### PAGE
►
Monday, January 4, 2016

What Happens When Voters Become Educated On The Issues

Every year, I take my 9th grade core classes through two essay-writing experiences, one each semester.
This year, our district provided Chromebooks for each English class, so researching had to include using the new devices.
As we have an election coming up, I decided to have their 1st semester essay topic be "Who would make the best US President in 2016?"  Now that the semester is drawing to a close and the assignment is all but over (although I will still be accepting late essays until this Friday), I thought I'd blog about some surprises I got along the way.
I teach in a working class area.  Most such areas in Utah are highly conservative and highly Republican.  I really and truly expected to have to grade a whole bunch of essays extolling the virtues of Donald Trump.
I set up the assignment by explaining to the kids that in 2012, a lot of people voted for or against Obama or Romney based on skin color or religion.  I told them I hoped they would learn how foolish that was as they researched for their own essays.  I also reminded them that, while they cannot vote in 2016, they will be old enough for the 2020 election.
The kids were assigned to choose three "hot topics" they considered important: education, immigration, women's rights, gun rights/gun control, taxes, transportation, military issues.  I modeled for them how to begin at a given neutral website listing all candidates from all parties, instructing them that they must research four candidates from at least two parties.  Each day, I chose a different candidate's website and a different hot topic to model.  Other than telling the kids that I didn't think Trump's ideas were very practical, I was very careful not to let my own political preferences show; I merely showed the kids how to find information, how to take notes, how to construct the essay.
The results were almost entirely surprising.
I assumed they'd mostly write about Trump, as he was the only candidate of whom they'd heard, and it was clear that many of their parents were impressed by Trump.  I assumed no one would write about taxes (that turned out to be right), I assumed the Republican essays would "win" by a landslide, I assumed a sizable percentage of the kids would opt not to "vote" by not doing their essays (that was correct), I assumed no boys would write about women's rights and that no one would touch the abortion issue, I assumed many girls would go for Fiorina, as the Republican female choice, I assumed their would be much verbal abuse of Hillary.
My first surprise came when kids began to discover that Fiorina's website was useless.  They got mad that it said nothing about her positions on the issues.  Kids resented that she had nothing to say.
Not a single student in either class wrote about Fiorina.
My next surprise was how mad kids got when a few candidates dropped out; kids were miffed when they'd liked what the candidates said and then couldn't use it.
But the biggest surprise of all came when kids finished the research and began to write their essays.  Let me show you the results:
As of this writing, only 31 essays I have been handed in.  That's less than half of the students, although I expect at least five or six more kids will hand things in this week.  This part is no surprise; many kids are just plain lazy.
◄
Reproduce the section of the post on the class presidential essay, starting with "As we have an" and going on through "along the way.", word for word.

### RAW DATA
►
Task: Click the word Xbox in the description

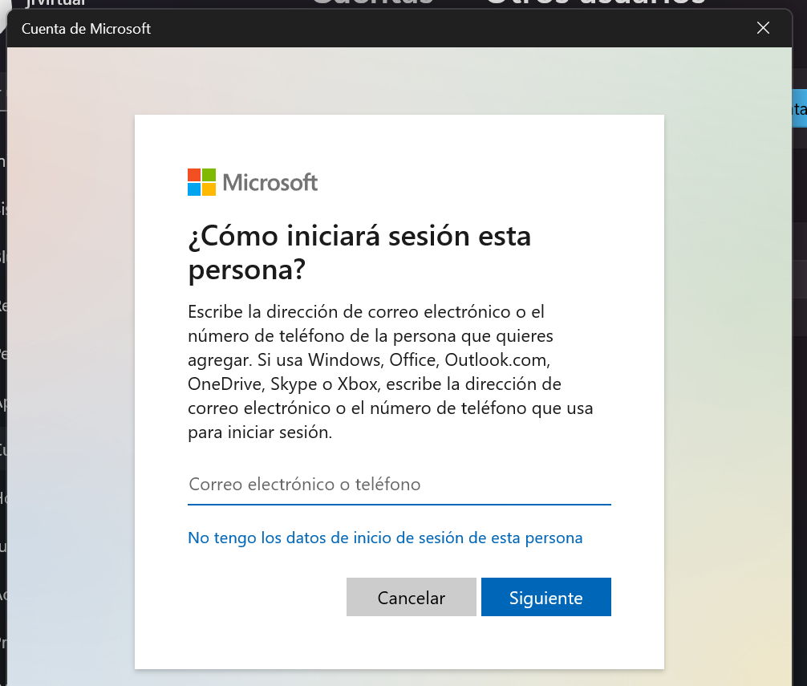Action: [x=344, y=383]
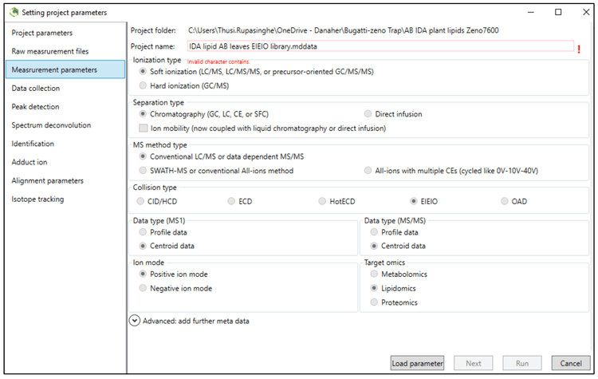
◄
### CORRECT RESULT
As we have an election coming up, I decided to have their 1st semester essay topic be "Who would make the best US President in 2016?"  Now that the semester is drawing to a close and the assignment is all but over (although I will still be accepting late essays until this Friday), I thought I'd blog about some surprises I got along the way.